- **Task**: Rewrite the lines of data below as a numbered list, dropping any blank lines. Leave the pictures out of your answer.

- **Records for this task**:
|---|
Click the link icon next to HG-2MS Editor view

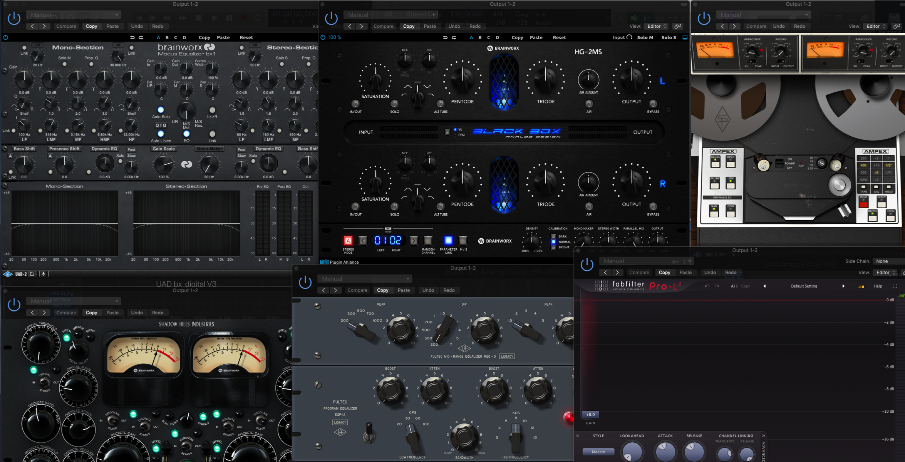(677, 26)

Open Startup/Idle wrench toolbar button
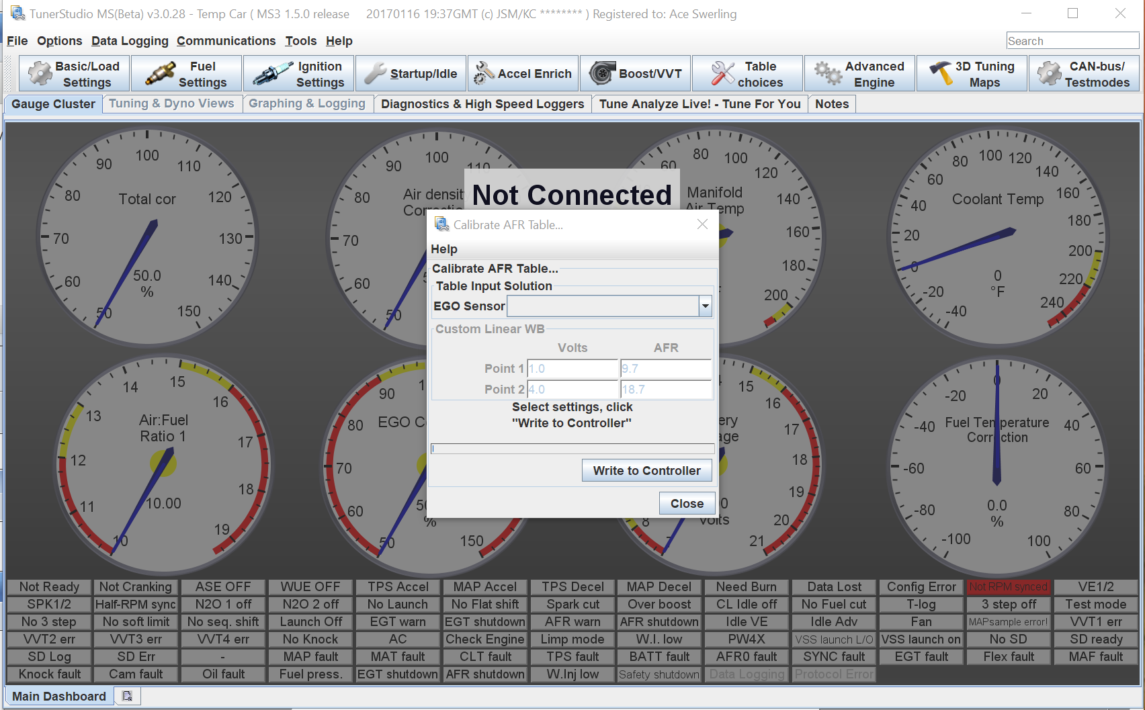coord(411,74)
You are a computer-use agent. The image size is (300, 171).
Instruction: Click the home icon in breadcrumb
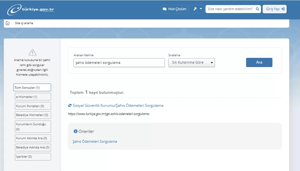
|---|
- **Solution**:
1. Click the link icon next to HG-2MS Editor view
2. (677, 26)
3. Open Startup/Idle wrench toolbar button
4. coord(411,74)
5. You are a computer-use agent. The image size is (300, 171).
6. Instruction: Click the home icon in breadcrumb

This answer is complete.